> [Exercise task 1]: Revise the entries starting at the line that contains "The image size is (1920, 1080)." and ending at the last entry, replacing "yellow" with "orange" and leaving everything else unchanged.

On March 11, 1776, George Washington, headquartered at the Vassal mansion in Cambridge, Massachusetts, issued the following General Order to his officers:
“The General is desirous of selecting a particular number of men as a guard for himself and baggage. The Colonel or Commanding Officer of each of the established regiments, the artillery and riflemen excepted, will furnish him with four, that the number of wanted may be chosen out of them. His Excellency depends upon the Colonels for good men, such as they can recommend for their sobriety, honesty and good behavior. He wishes them to be from five feet eight inches to five feet ten inches, handsomely and well made, and as there is nothing in his eyes more desirable than cleanliness in a soldier, he desires that particular attention be made in the choice of such men as are clean and spruce. They are to be at headquarters tomorrow precisely at 12 o’clock at noon, when the number wanted will be fixed upon. The General neither wants them with uniforms nor arms, nor does he desire any man to be sent to him that is not perfectly willing or desirous of being in this Guard. – They should be drilled men.”

> [Supplied data]:

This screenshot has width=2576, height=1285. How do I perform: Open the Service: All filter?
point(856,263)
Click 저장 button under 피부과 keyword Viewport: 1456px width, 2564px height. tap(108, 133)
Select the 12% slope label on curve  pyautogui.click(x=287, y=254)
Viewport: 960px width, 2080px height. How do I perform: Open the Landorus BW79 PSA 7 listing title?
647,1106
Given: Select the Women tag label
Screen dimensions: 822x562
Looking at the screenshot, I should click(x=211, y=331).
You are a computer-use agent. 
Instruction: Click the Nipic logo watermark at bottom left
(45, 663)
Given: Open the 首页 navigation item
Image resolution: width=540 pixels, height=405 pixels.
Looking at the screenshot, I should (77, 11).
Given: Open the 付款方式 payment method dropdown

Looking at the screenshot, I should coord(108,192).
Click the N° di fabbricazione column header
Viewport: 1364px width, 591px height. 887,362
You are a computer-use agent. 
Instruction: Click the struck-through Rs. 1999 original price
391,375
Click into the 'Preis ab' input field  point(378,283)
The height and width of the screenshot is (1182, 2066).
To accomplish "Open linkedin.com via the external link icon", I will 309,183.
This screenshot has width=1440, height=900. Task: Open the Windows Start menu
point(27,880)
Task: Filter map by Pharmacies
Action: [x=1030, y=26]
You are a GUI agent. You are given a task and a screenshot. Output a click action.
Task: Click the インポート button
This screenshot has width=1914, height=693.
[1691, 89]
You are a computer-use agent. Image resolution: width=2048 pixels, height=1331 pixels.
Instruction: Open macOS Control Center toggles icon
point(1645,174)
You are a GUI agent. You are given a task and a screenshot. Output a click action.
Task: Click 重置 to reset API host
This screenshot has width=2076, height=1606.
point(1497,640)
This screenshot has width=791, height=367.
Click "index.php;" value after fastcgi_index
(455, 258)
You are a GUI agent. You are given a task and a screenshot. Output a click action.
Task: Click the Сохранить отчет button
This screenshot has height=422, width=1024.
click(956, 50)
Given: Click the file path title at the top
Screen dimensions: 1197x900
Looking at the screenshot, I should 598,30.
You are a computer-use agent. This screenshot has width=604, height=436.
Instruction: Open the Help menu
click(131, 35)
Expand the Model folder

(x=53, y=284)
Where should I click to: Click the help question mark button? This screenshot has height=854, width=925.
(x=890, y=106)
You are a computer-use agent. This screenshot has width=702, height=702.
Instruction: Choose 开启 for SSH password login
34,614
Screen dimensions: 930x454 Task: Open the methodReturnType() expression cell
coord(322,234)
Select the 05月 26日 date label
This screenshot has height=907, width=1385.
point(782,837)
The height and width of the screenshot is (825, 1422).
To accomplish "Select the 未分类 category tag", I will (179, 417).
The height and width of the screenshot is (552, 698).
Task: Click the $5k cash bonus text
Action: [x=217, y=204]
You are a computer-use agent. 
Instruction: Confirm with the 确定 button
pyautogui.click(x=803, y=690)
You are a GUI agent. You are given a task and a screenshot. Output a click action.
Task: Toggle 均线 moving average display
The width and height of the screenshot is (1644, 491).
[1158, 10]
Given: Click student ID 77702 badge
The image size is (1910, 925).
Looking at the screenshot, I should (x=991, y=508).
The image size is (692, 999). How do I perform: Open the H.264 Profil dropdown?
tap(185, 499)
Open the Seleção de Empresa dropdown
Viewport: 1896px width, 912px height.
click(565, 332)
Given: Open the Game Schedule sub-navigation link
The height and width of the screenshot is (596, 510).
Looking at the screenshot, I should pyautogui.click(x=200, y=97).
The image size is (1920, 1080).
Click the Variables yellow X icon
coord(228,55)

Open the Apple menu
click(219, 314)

> [Exercise task 2]: In the general order, what height range did Washington want the men for his guard to have?

> [Exercise solution 1]:
The image size is (1920, 1080).
Click the Variables orange X icon
coord(228,55)

Open the Apple menu
click(219, 314)

> [Exercise solution 2]: From five feet eight inches to five feet ten inches.